### Action item:
All lines from the one containing "Task: Select the 'Model: TB 16x75' label" through the final line of the records below should be reproduced exactly, with the pictures left out.

### The records:

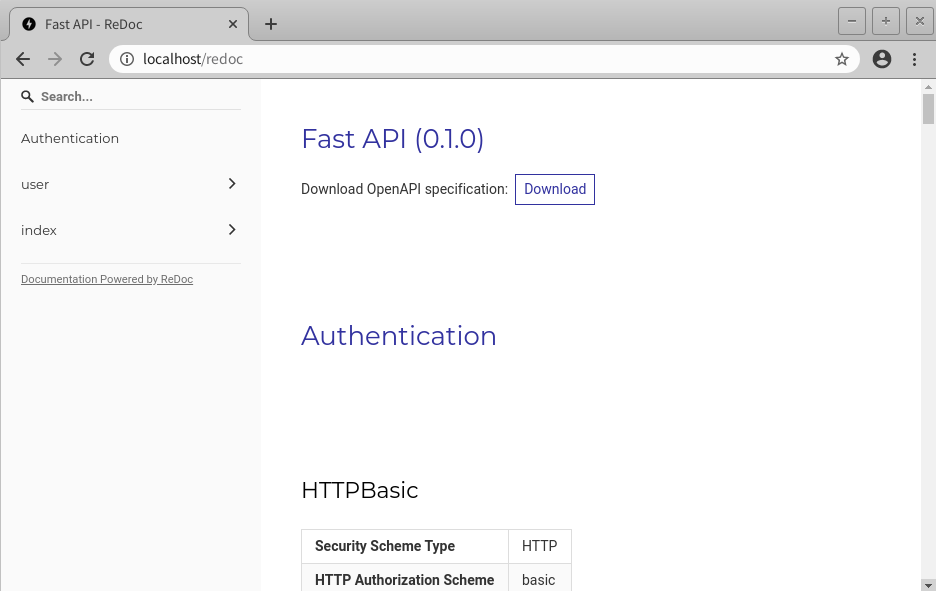
Task: Collapse the user endpoints chevron
Action: 231,184
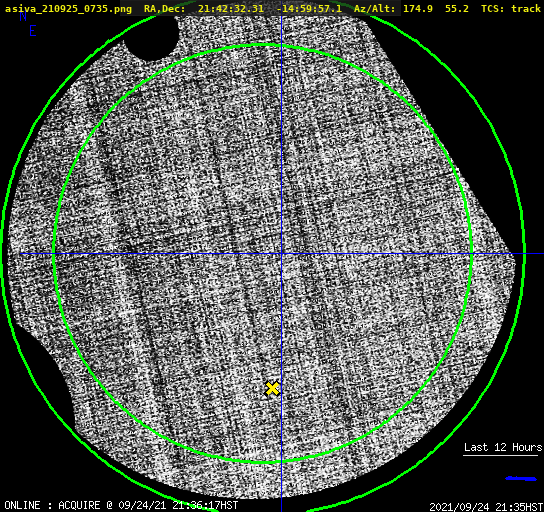Click the RA value 21:42:32.31
Viewport: 544px width, 512px height.
coord(231,8)
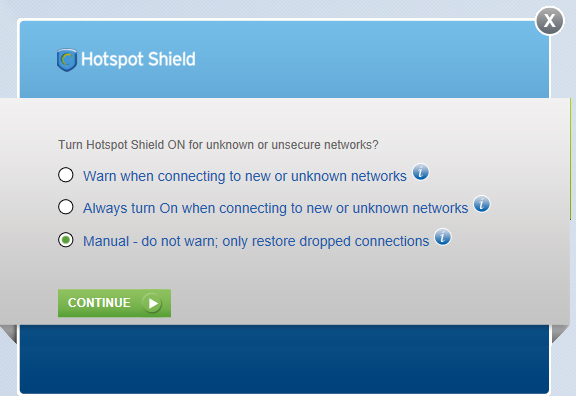
Task: Click the Hotspot Shield wordmark text
Action: click(138, 60)
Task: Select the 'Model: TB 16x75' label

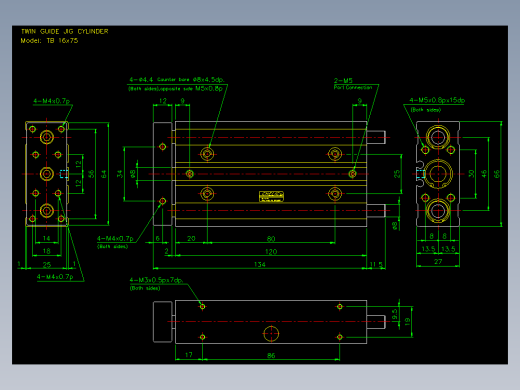Action: 49,41
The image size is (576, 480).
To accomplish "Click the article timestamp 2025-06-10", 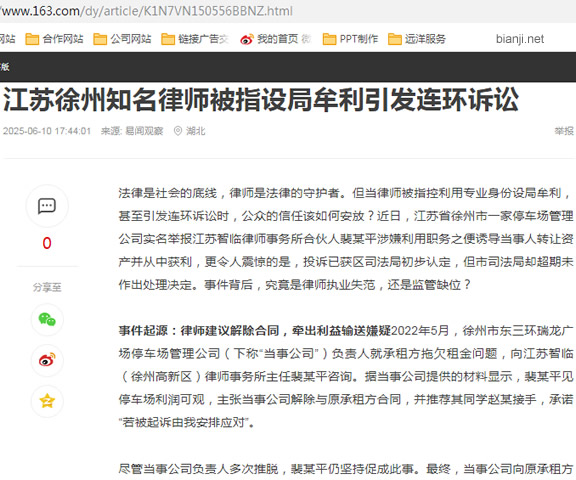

### Worked solution:
Task: Select the 'Model: TB 16x75' label

Action: 49,41
The image size is (576, 480).
To accomplish "Click the article timestamp 2025-06-10", 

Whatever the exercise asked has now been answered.